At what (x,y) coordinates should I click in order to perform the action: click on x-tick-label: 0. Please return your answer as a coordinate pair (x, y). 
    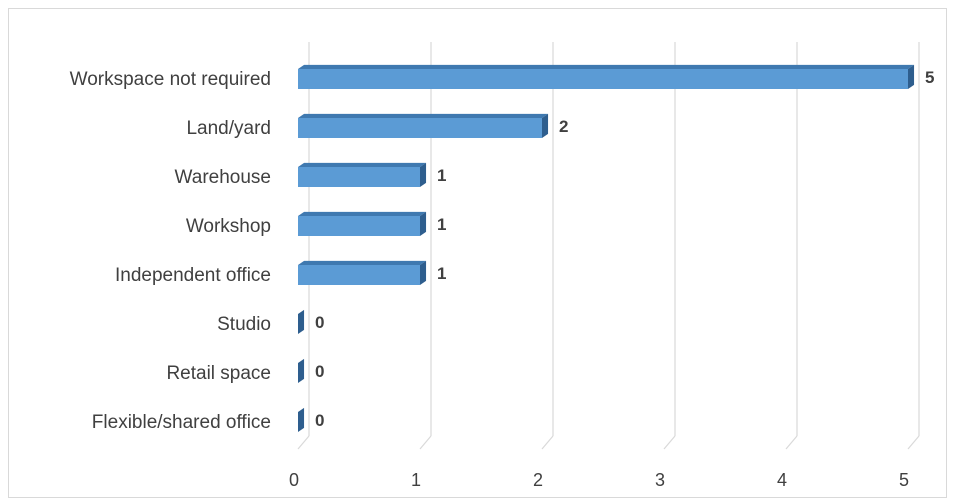
    Looking at the image, I should click on (294, 480).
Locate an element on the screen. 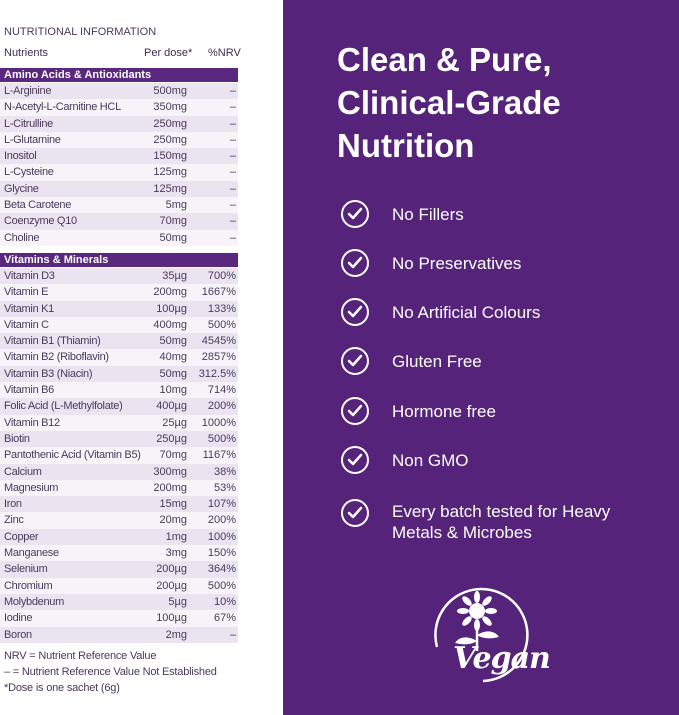 Image resolution: width=679 pixels, height=715 pixels. feature-label: No Preservatives is located at coordinates (457, 264).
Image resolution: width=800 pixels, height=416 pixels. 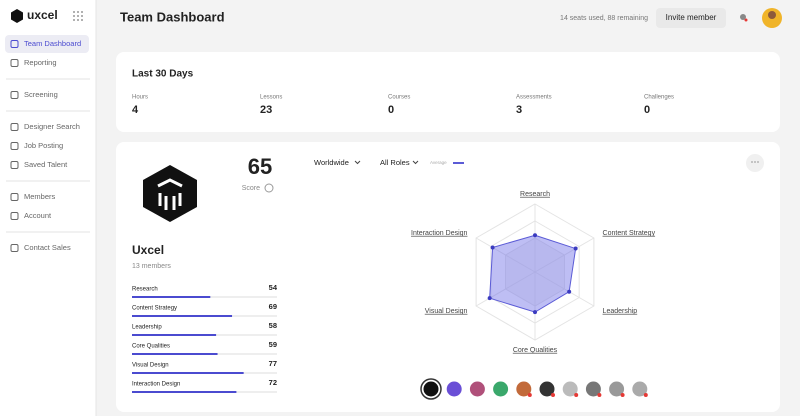 What do you see at coordinates (536, 350) in the screenshot?
I see `radar-label: Core Qualities` at bounding box center [536, 350].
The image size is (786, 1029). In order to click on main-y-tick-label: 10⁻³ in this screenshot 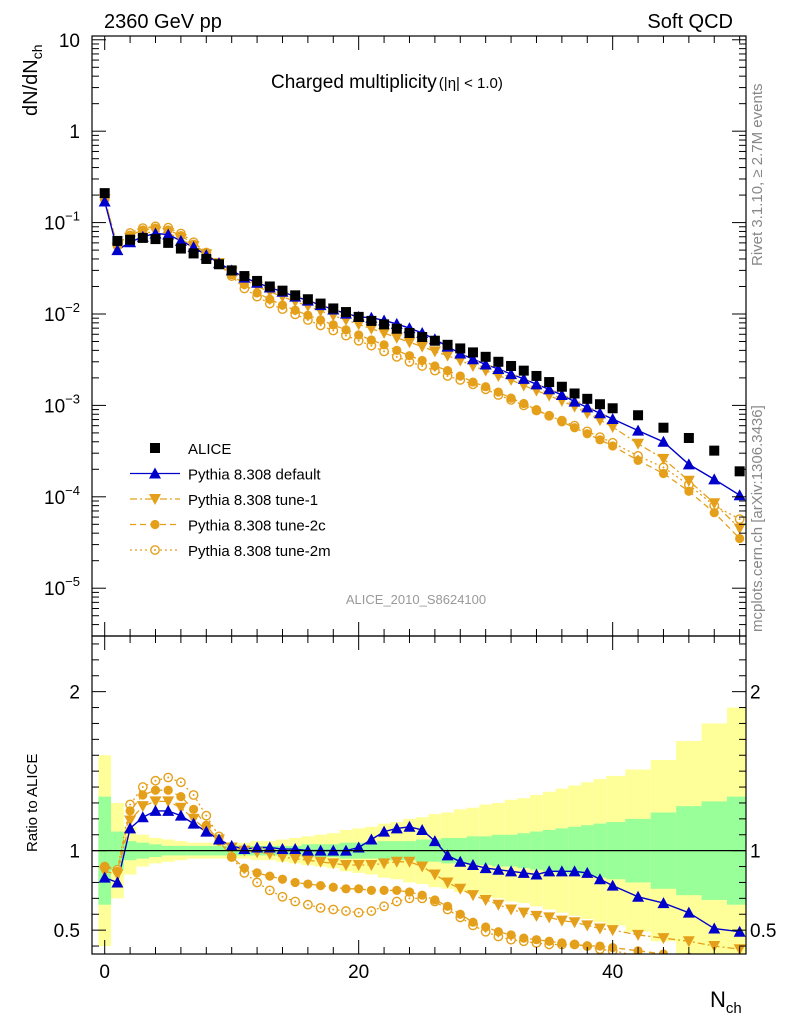, I will do `click(62, 404)`.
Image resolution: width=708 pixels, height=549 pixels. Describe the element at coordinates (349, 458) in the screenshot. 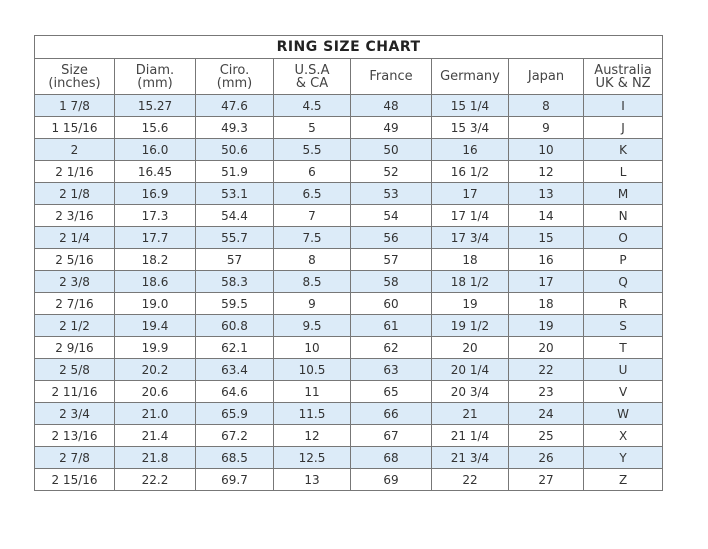

I see `table-row: 2 7/8 21.8 68.5 12.5 68 21 3/4 26 Y` at that location.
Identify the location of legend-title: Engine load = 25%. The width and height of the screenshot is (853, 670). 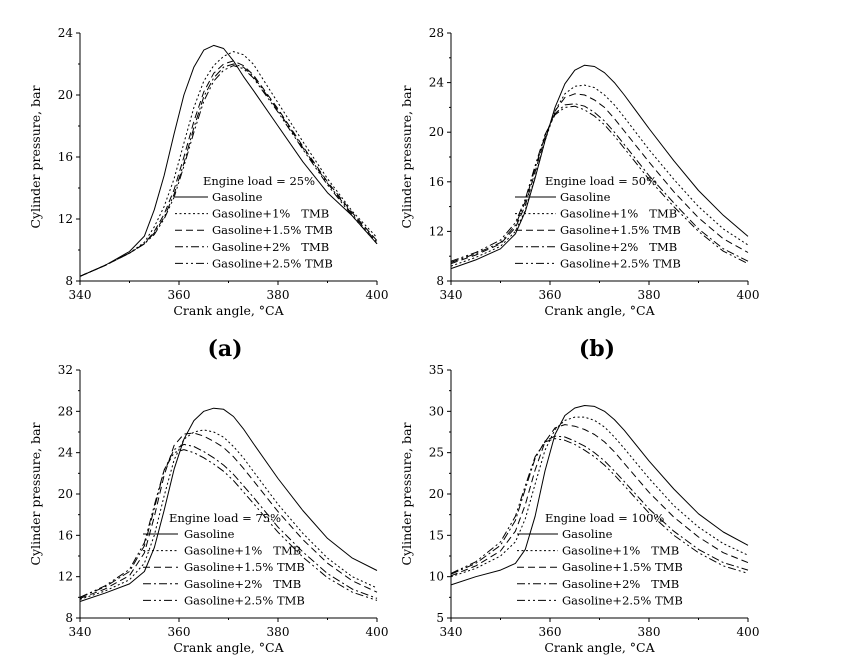
(259, 181).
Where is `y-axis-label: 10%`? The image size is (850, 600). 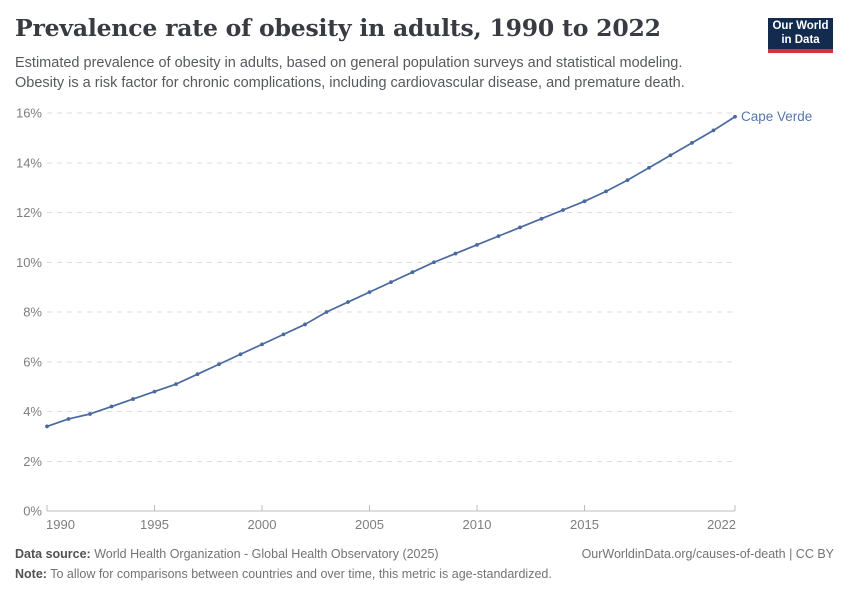 y-axis-label: 10% is located at coordinates (29, 262).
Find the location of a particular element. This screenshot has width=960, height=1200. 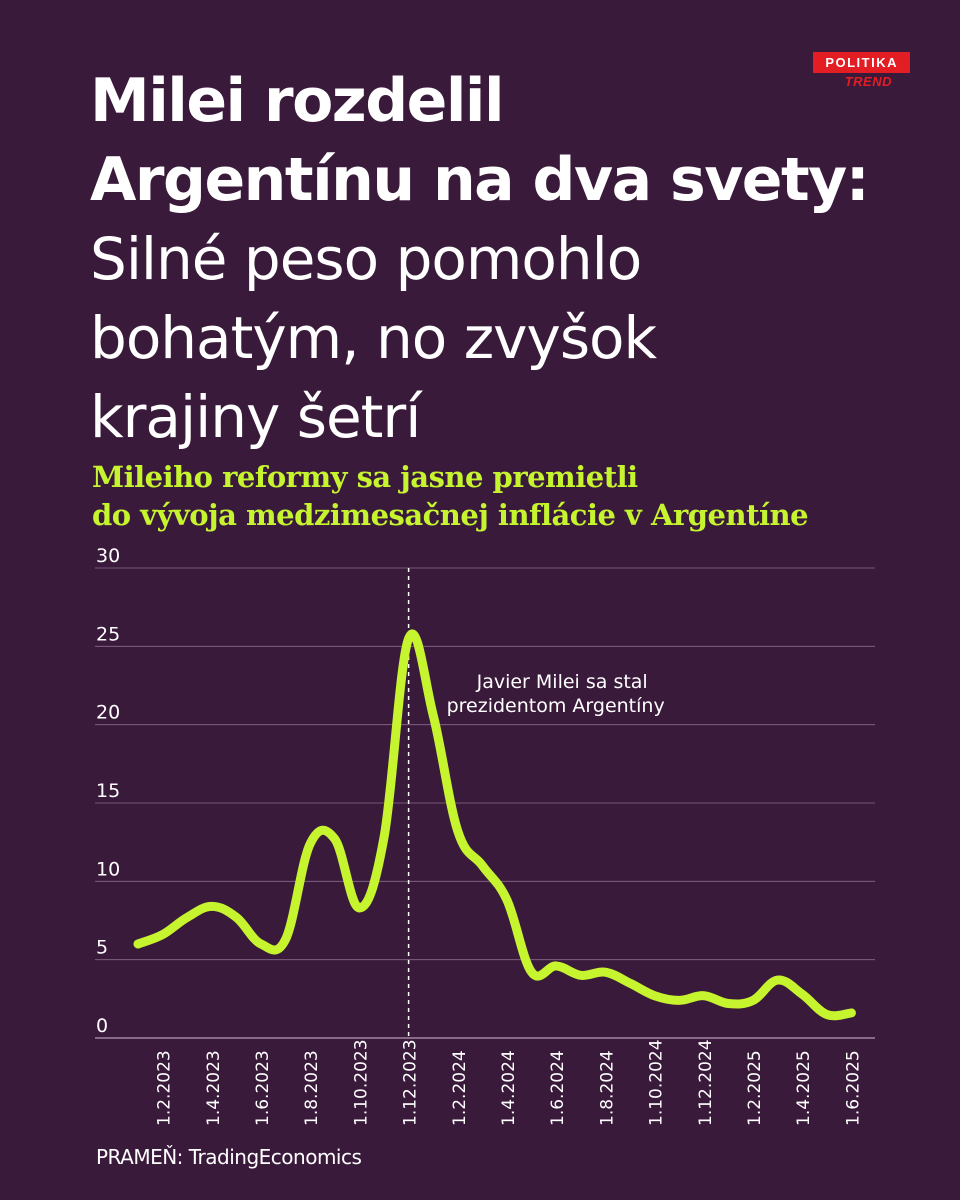

annotation-text-line-1: Javier Milei sa stal is located at coordinates (562, 682).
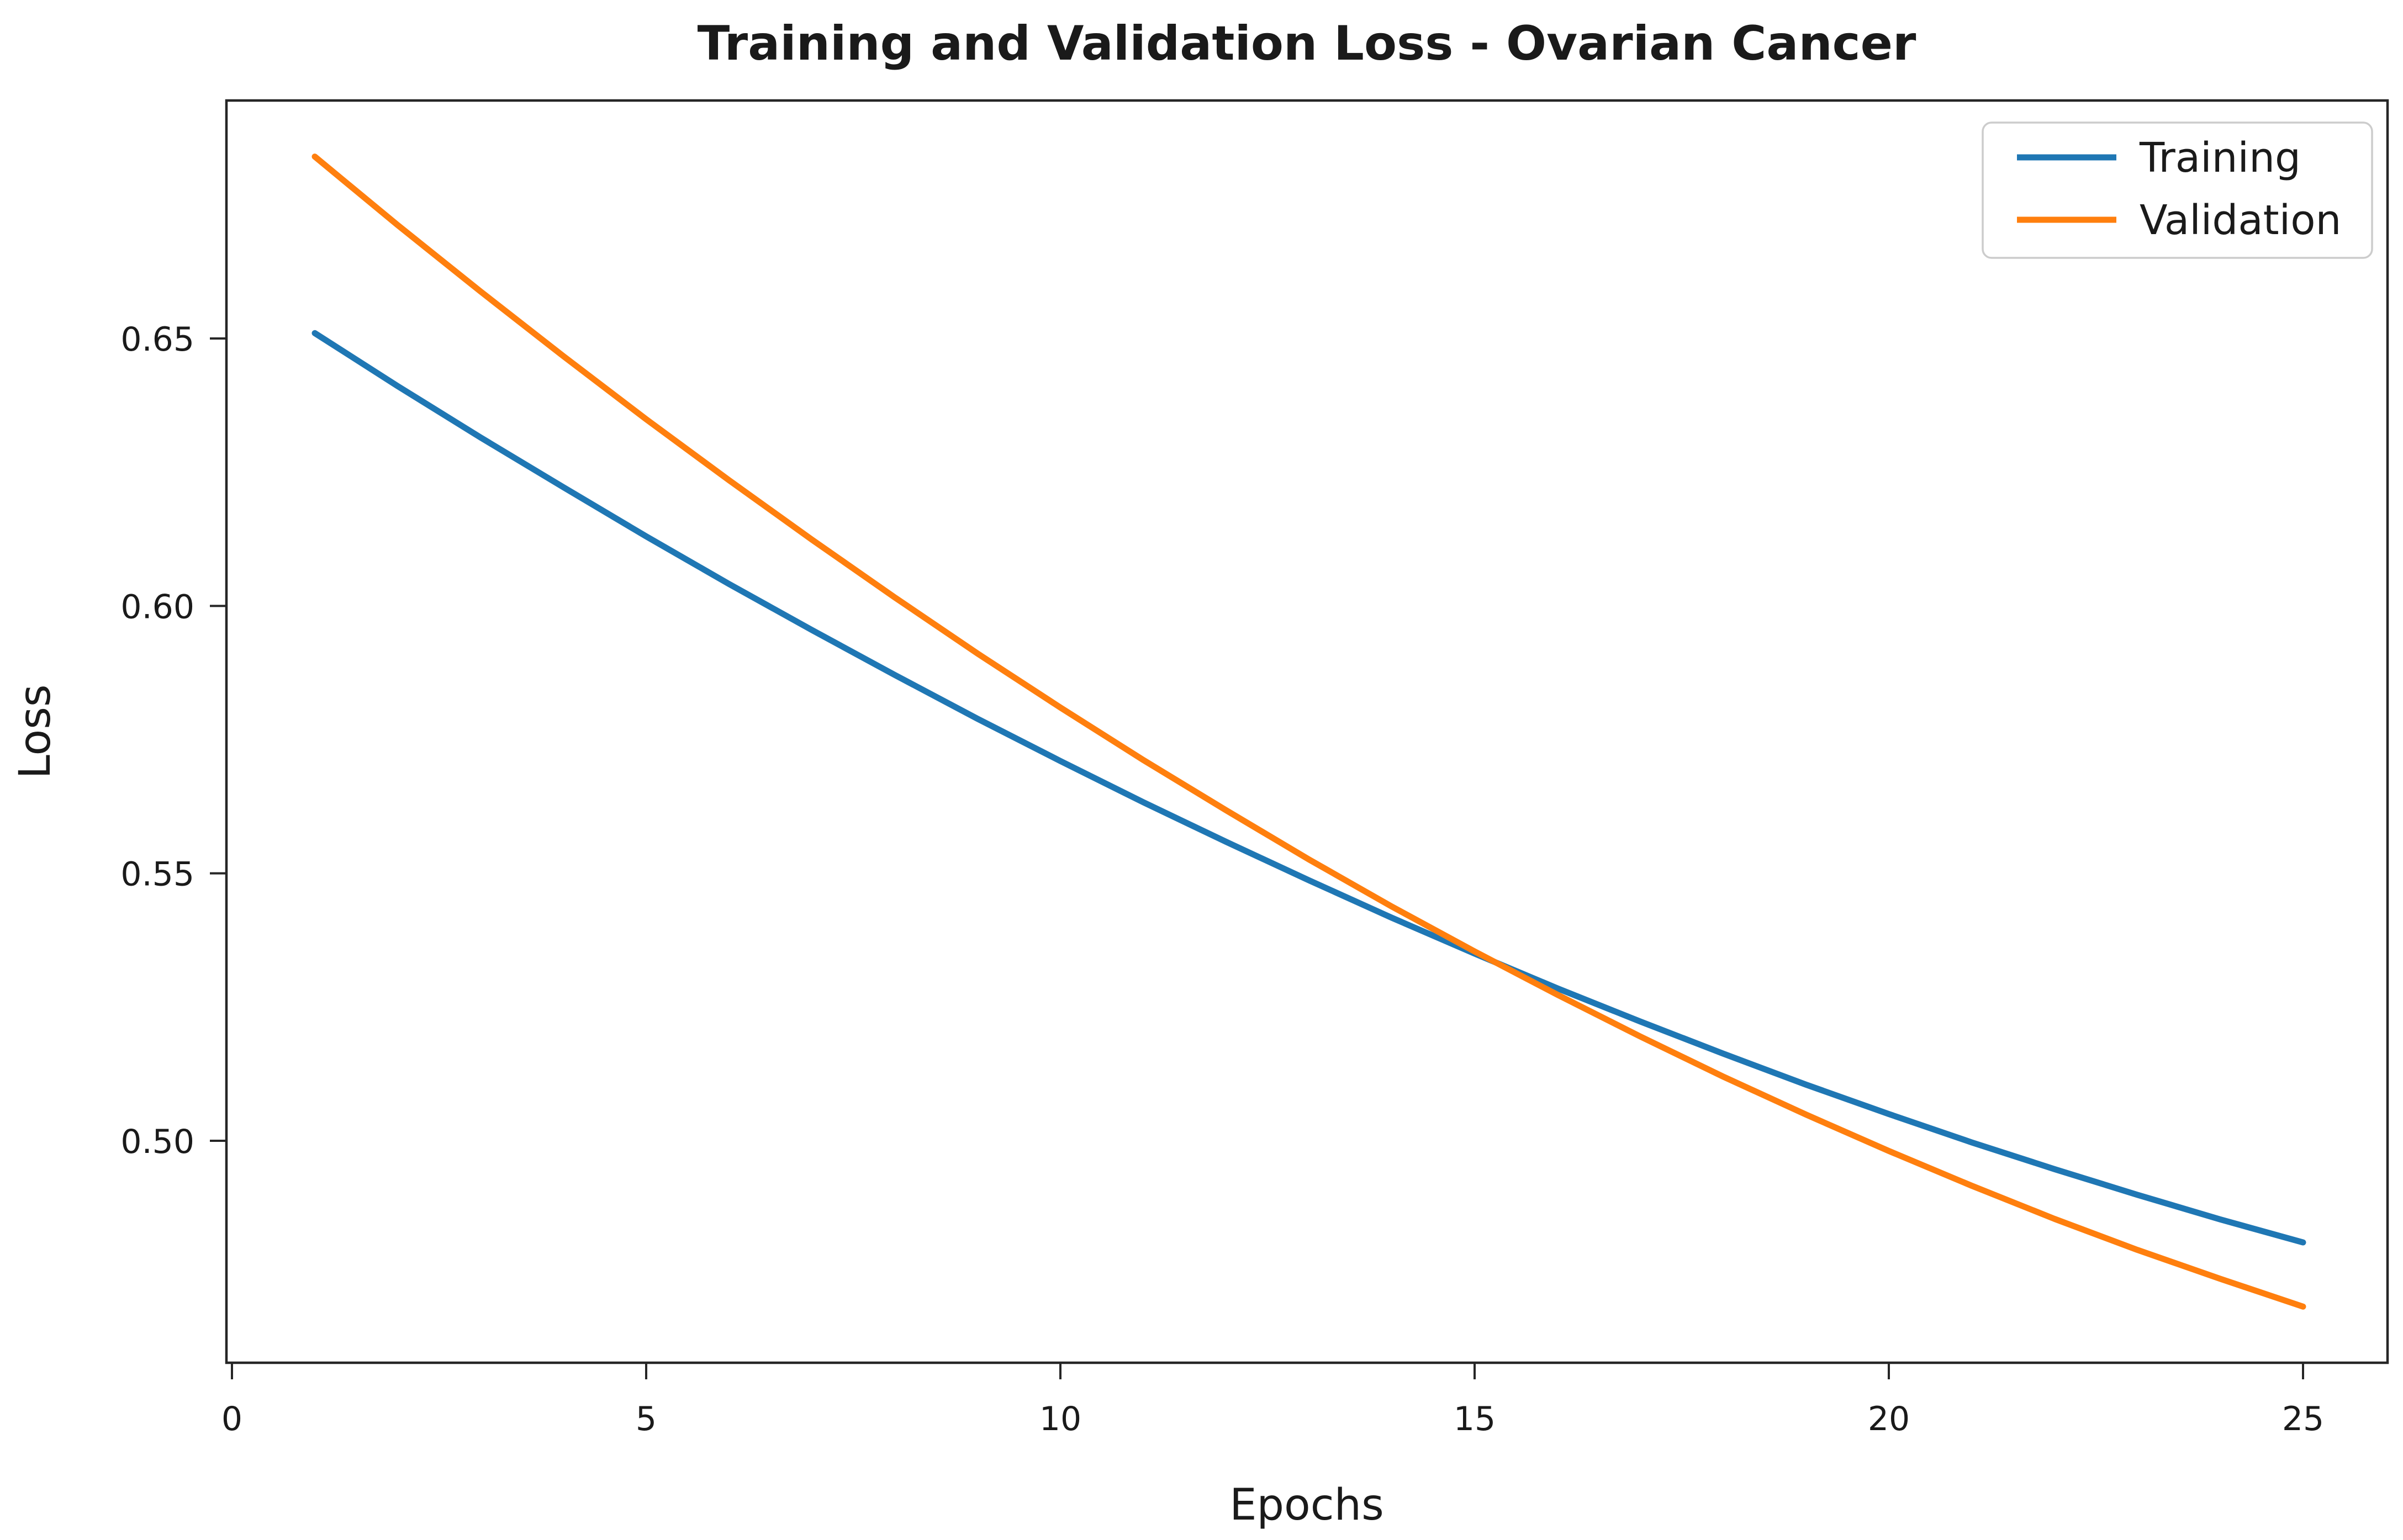  I want to click on x-tick-label: 5, so click(646, 1419).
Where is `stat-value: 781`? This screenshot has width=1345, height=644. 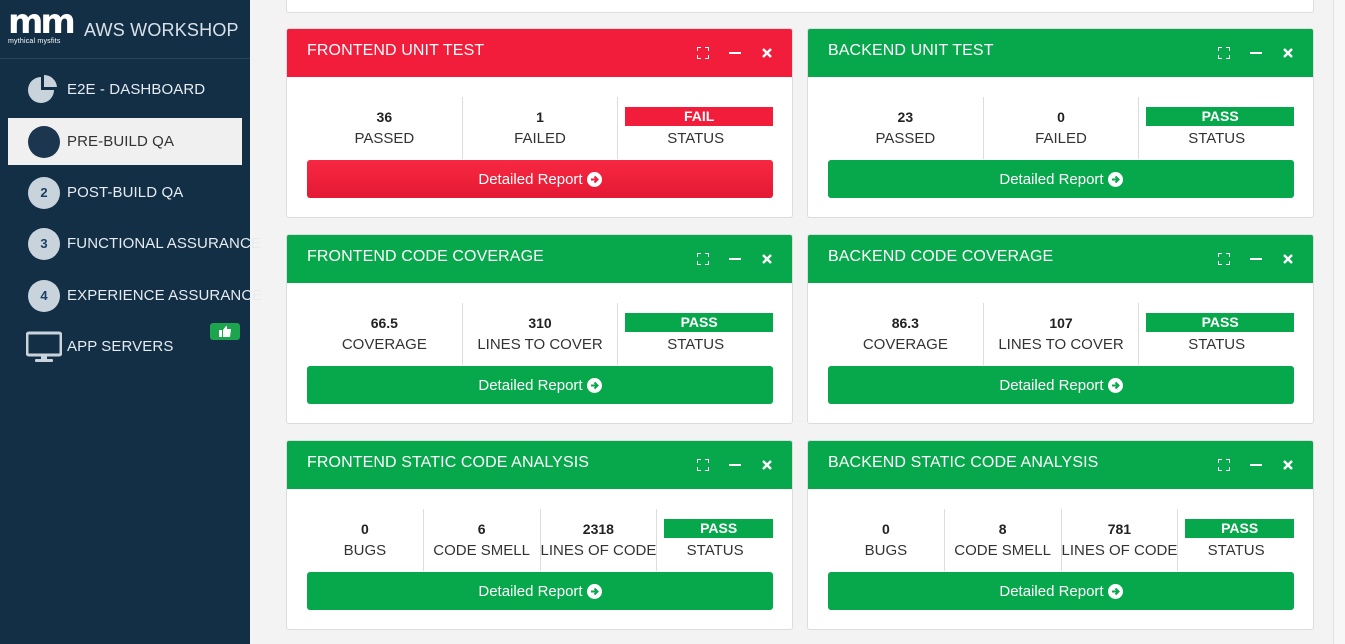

## Exercise requirements
Starting at the line that contains "Find the location" and continuing to the last of the rows, recast each line as a Markdown table with the columns No. and Content. Skip blank lines and omit the pictures.

## Answer space
| No. | Content |
|---|---|
| 1 | Find the location of a particular element. This screenshot has width=960, height=1200.  |
| 2 | annotation-text-line-1: Javier Milei sa stal is located at coordinates (562, 682). |
| 3 |   I want to click on x-tick-label: 5, so click(646, 1419). |
| 4 | Where is `stat-value: 781`? This screenshot has width=1345, height=644.  |